◆ **WORK REQUEST**
Say how many lines in the material below hold the word "progress", and say nothing else.

◆ **MATERIAL PROVIDED**
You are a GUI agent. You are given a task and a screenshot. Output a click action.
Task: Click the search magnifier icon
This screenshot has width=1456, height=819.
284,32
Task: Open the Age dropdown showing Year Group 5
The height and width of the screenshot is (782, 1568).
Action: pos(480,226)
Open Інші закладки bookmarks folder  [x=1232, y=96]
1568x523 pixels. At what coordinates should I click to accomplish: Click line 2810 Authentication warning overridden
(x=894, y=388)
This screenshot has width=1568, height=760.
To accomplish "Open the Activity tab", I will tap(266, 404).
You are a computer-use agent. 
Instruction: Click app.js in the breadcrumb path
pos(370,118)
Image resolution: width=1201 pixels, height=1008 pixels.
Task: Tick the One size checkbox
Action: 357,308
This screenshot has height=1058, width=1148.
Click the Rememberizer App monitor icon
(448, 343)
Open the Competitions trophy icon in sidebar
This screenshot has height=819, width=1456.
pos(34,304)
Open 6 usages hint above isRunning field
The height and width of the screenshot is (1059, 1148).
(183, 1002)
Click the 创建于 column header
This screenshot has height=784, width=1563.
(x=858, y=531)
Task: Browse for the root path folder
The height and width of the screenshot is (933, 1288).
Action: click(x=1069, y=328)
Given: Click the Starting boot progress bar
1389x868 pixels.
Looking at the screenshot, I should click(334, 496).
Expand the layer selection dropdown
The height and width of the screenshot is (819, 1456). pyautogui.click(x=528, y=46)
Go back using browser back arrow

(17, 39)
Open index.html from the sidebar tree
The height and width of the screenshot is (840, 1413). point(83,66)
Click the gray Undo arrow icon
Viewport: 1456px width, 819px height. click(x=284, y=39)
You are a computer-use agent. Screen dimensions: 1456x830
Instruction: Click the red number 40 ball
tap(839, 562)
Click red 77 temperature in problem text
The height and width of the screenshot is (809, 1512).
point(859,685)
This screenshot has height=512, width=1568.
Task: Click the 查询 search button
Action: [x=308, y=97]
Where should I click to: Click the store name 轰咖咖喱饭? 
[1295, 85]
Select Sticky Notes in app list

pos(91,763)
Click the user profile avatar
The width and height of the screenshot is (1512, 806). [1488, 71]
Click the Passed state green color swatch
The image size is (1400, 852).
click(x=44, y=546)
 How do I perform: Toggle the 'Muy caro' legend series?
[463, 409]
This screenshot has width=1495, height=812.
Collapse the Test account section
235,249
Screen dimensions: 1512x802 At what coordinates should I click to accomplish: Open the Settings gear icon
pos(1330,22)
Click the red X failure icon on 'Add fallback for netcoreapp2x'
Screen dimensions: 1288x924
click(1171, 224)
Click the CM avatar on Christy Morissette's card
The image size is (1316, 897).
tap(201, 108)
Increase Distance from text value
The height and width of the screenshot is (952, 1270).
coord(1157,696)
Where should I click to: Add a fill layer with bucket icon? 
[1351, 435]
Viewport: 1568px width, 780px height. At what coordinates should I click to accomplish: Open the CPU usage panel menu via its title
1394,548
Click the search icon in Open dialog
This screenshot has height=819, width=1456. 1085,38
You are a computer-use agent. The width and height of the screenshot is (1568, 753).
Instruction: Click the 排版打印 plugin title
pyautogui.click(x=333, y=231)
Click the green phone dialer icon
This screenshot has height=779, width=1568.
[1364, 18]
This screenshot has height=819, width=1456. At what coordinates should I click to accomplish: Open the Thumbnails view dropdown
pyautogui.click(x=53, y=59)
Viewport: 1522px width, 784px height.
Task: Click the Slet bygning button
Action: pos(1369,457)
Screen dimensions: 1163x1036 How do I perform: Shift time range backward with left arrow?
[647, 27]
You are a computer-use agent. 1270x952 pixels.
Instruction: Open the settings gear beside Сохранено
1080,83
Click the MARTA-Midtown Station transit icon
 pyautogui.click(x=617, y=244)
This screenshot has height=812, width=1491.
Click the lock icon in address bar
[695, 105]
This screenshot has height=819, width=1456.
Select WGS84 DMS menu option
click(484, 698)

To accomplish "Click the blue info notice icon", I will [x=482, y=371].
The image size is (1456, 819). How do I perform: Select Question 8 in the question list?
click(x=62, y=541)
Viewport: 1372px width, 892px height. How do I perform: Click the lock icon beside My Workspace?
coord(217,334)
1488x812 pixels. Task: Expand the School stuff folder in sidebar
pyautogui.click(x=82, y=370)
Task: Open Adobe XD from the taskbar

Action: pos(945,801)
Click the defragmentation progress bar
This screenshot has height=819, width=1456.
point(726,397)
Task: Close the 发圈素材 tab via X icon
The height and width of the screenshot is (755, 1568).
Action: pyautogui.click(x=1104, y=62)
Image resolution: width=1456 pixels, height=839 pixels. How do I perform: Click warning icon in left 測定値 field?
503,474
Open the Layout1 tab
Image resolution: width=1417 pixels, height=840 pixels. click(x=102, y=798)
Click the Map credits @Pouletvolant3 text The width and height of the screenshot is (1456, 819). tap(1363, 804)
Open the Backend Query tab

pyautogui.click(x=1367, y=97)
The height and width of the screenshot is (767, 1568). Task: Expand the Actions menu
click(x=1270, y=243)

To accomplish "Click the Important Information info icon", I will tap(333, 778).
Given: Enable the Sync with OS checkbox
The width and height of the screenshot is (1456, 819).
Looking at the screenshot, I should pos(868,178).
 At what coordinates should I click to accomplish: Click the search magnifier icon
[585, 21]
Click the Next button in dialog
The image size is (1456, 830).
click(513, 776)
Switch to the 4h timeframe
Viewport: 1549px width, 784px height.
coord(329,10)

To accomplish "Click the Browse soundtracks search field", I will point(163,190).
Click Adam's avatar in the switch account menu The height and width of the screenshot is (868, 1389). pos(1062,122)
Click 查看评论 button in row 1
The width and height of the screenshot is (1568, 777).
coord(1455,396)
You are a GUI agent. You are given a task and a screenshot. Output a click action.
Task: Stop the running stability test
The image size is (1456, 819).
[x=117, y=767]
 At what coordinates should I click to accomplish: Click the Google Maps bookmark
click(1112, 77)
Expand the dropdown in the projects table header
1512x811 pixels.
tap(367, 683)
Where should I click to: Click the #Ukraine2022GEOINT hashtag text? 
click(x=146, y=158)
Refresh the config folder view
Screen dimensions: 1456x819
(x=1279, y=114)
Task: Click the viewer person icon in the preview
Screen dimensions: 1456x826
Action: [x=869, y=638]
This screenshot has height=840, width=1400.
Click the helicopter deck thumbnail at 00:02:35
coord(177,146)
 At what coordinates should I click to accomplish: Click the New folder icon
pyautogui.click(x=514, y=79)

◆ **FINISHED TASK**
2